L’œuvre d’art totale
Le wagnérisme en tant que doctrine de Wagner est avant tout une esthétique du drame musical, exposée dans ses traités Das Kunstwerk der Zukunft (L'Œuvre d'art de l'avenir, 1849) et Oper und Drama (Opéra et drame, 1851), et résumée par le terme allemand de Gesamtkunstwerk, ou « œuvre d'art totale », dont la tragédie antique grecque est le modèle perdu, devant être retrouvé par d'autres moyens. Dans ce but, il faut que la musique et le texte fassent mieux que de coexister, comme ils le font dans l'opéra traditionnel, avec prééminence tantôt de l'une, tantôt de l'autre ; ils doivent être en fusion continuelle. L'élément masculin et explicite – le texte – doit ainsi féconder l'élément féminin et implicite – la musique – pour engendrer une expression complète de l'étendue du drame et des profondeurs humaines des personnages.
Pour un tel programme, il faut donner au texte une portée universelle, et par conséquent se fonder sur les mythes et les légendes de l'humanité. Il n'y a naturellement là rien de nouveau, sauf que Wagner voulait mettre l'universel dans les légendes allemandes. Mais c'est dans la forme musicale que la doctrine wagnérienne produit des nouveautés radicales.
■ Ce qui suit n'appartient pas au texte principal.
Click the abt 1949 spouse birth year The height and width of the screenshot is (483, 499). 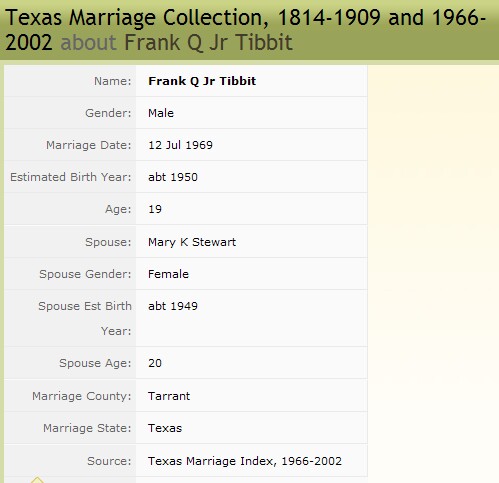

La fusion continuelle avec le texte exclut l'usage de récitatifs, et incite à développer une « mélodie infinie », se libérant des balises de la tonalité, et se déployant suivant la tension ininterrompue d'un chromatisme dont le pouvoir d'envoûtement est porté au paroxysme dans Tristan und Isolde (Tristan et Isolde, 1857-1859). Par ailleurs, le drame, étant conçu comme une totalité, fait surgir au cœur de chacune de ses phases présentes des éléments enfouis dans le passé ou inscrits dans le futur, et indiqués par des leitmotive, ou « motifs conducteurs », dont l'emploi est systématisé dans la tétralogie Der Ring des Nibelungen (L'Anneau du Nibelung, 1851-1874). L'orchestre agit donc aussi comme une sorte de subconscient, contribuant à la captivante richesse psychique de l'œuvre, nourrie par ailleurs d'une philosophie volontariste et pessimiste inspirée de Schopenhauer, ce qui vaudra à la pensée wagnérienne d'abord l'adhésion enthousiaste, ensuite l’opposition farouche de Nietzsche.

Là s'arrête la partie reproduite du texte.